Updated: Feb 14
You can listen to the audio of this blog here
Let's dive right in -
What is the CAP theorem?
CAP theorem (also known as Brewer’s theorem) is a theory that was formulated by Eric Brewer in 2000. The CAP theorem states that a distributed database system cannot simultaneously provide consistency, availability, and partition tolerance. A distributed database system can only guarantee 2 out of these 3 principles.
Consistency implies that the data stored across all the databases and storage units are the same. This means that if I were to read from any of the data sources, I would get the latest and updated information. A system that follows this principle is called a consistent system.
Availability indicates that the system should be available 100% of the time. There should be no downtime in the system and no request should throw an exception or an error. It is important to note that an available system can still return a result that is not the latest version of the data.
Partition refers to the situation when the channel of communication between two connected systems is broken in a distributed system architecture. Partition Tolerance means that the system will continue to work even if there is a partition and a few messages are dropped or there is a delay in message communications across each system.
Where is the CAP theorem used in the real world?
In real-world scenarios, "Partition Tolerance" is a property that cannot be avoided as most of the real-world scenarios use a distributed data storage unit and are bound to have partitions, so you would want your system to be tolerant to such message outages.
Now we are left to choose between Consistency and Availability. Yes, as per the CAP theorem we can choose among these two combinations:
CP (Consistency and Partition Tolerance)
AP (Availability and Partition Tolerance)
As you start to scale, the problems of consistency and availability start becoming a problem as partitioning data sources become a necessity.
If you want to know more about System Scaling, check out this blog on Horizontal vs Vertical Scaling: https://www.thegeekyminds.com/post/all-about-scaling-a-system-horizontal-scaling-vs-vertical-scaling-system-design
If a NoSQL database is partitioned, it can either be CP (Consistency and Partition Tolerance) or AP (Availability and Partition Tolerance). If a NoSQL database is CA (Consistency and Availability), it means it has not been partitioned and is monolithic.
CP (Consistency and Partition Tolerance) with NoSQL
MongoDB is an example of a NoSQL database that follows CP (Consistency and Partition Tolerance). MongoDB stores data in several nodes. Every few seconds the primary node sends a heartbeat ping to the other nodes to check that it is alive. If any node does not respond to this signal, it is retired and cannot be accessed.

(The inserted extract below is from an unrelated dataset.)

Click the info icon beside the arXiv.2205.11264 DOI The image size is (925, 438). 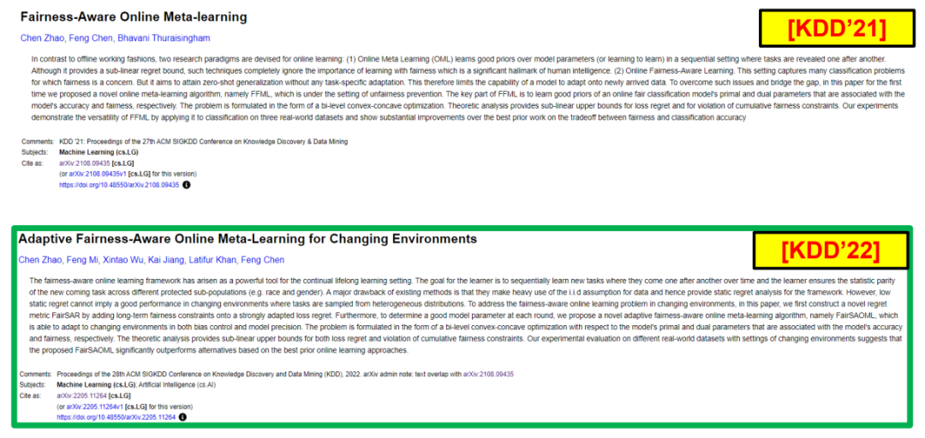tap(182, 417)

This way the NoSQL database compromises on availability to be consistent
AP (Availability and Partition Tolerance) with NoSQL
Cassandra is an example of a distributed database that uses AP (Availability and Partition Tolerance). Cassandra is a P2P (Peer to Peer) system that copies data on multiple nodes. The data which is returned is based on a "voting" method where the data in more nodes is assumed to be correct. This means that if a write operation was made recently and is present on only one of the nodes, the data returned would not be the latest as most of the nodes have an older copy of the data.
Cassandra however guarantees eventual consistency where the data is replicated to other nodes with time.
Is the CAP theorem valid in today's world?
Yes, of course, the CAP theorem is still valid and it is an important point to keep the trade-offs in mind while designing systems. Although we have come up with better solutions like eventual consistency, achieving all the parts of the "CAP" theorem simultaneously is still not possible.
The CAP theorem should be seen as a guiding tool while designing distributed systems as to which database to choose and how to design it.
The CAP theorem says that only 2 of the 3 principles can be achieved but designing systems in the real world need not be so black and white. You can opt for solutions that provide eventual consistency or eventual availability. By this even though you can't fully achieve all the 3 principles simultaneously but it is a better version of having only one of them (Consistency and availability).
So do not take the CAP theorem as an absolute, but think of it as something where there can be partial trade-offs. Be innovative while designing systems.
There's no one right answer when it comes to designing systems. As a software developer, it is your responsibility to look at business needs and implement whatever works best for your organization.
Blockchain technology is an excellent example where it sacrifices immediate consistency over eventual consistency.
To know more about blockchains, checkout this article: https://www.thegeekyminds.com/post/so-how-do-blockchains-and-cryptocurrencies-actually-work-exploring-web3
A Brief History of the CAP Theorem
After the invention of the transistor, computer architects needed to figure out how to increase data storage in a reliable way. One solution was to use a distributed system. This is when the CAP theorem was first introduced by Eric Brewer of UC Berkeley.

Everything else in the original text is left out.